Variation in surface energy and reduction drive of a metal oxide lithium-ion anode with stoichiometry: a DFT study of lithium titanate spinel surfaces

Computational screening of lithium-titanate–spinel surfaces reveals how stoichiometry can strongly affect the thermodynamic drive for reduction at metal-oxide-electrode surfaces.

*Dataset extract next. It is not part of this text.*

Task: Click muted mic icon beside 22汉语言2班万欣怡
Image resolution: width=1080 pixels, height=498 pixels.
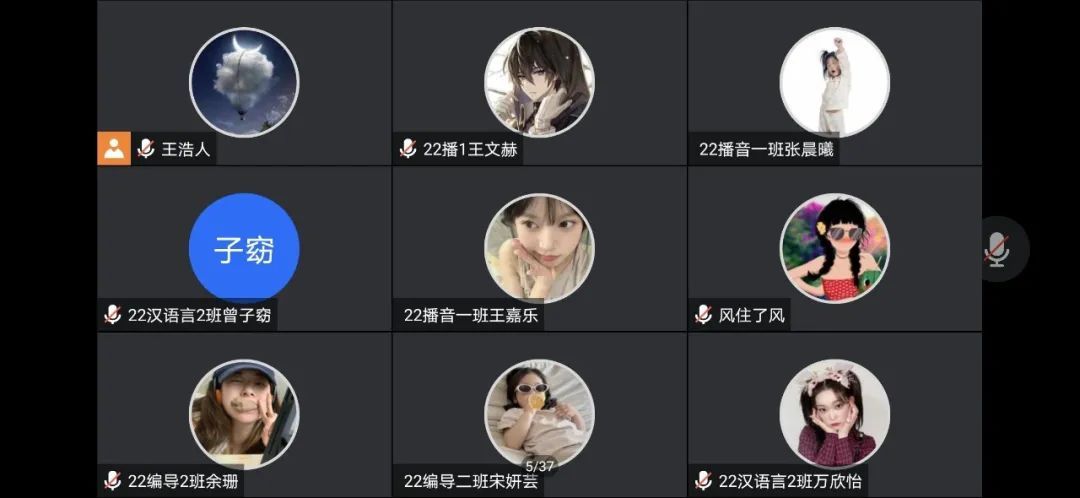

Li ₄Ti ₅O ₁₂ is a “zero-strain” lithium-ion anode material that shows excellent stability over repeated lithium insertion–extraction cycles. Although lithium (de)intercalation in the bulk material has been well characterised, our understanding of surface atomic-scale-structure and the relationship with electrochemical behaviour is incomplete. To address this, we have modelled the Li ₄Ti ₅O ₁₂ (111), Li ₇Ti ₅O ₁₂ (111) and α-Li ₂TiO ₃ (100), (110), and (111) surfaces using Hubbard-corrected density-functional theory (GGA+ U), screening more than 600 stoichiometric Li ₄Ti ₅O ₁₂ and Li ₇Ti ₅O ₁₂ (111) surfaces. For Li ₄Ti ₅O ₁₂ and Li ₇Ti ₅O ₁₂ we find Li-terminated surfaces are more stable than mixed Li/Ti-terminated surfaces, which typically reconstruct. For α-Li ₂TiO ₃, the (100) surface energy is significantly lower than for the (110) and (111) surfaces, and is competitive with the pristine Li ₇Ti ₅O ₁₂ (111) surface. Using these stoichiometric surfaces as reference, we also model variation in Li surface coverage as a function of lithium chemical potential. For Li ₄Ti ₅O ₁₂, the stoichiometric surface is most stable across the full chemical potential range of thermodynamic stability, whereas for Li ₇Ti ₅O ₁₂, Li deficient surfaces are stabilised at low Li chemical potentials. The highest occupied electronic state for Li ₇Ti ₅O ₁₂ (111) is 2.56 eV below the vacuum energy. This is 0.3 eV smaller than the work function for metallic lithium, indicating an extreme thermodynamic drive for reduction. In contrast, the highest occupied state for the α-Li ₂TiO ₃ (100) surface is 4.71 eV below the vacuum level, indicating a substantially lower reduction drive. This result demonstrates how stoichiometry can strongly affect the thermodynamic drive for reduction at metal-oxide-electrode surfaces. In this context, we conclude by discussing the design of highly-reducible metal-oxide electrode coatings, with the potential for controlled solid-electrolyte-interphase formation via equilibrium chemistry, by electrode wetting in the absence of any applied bias.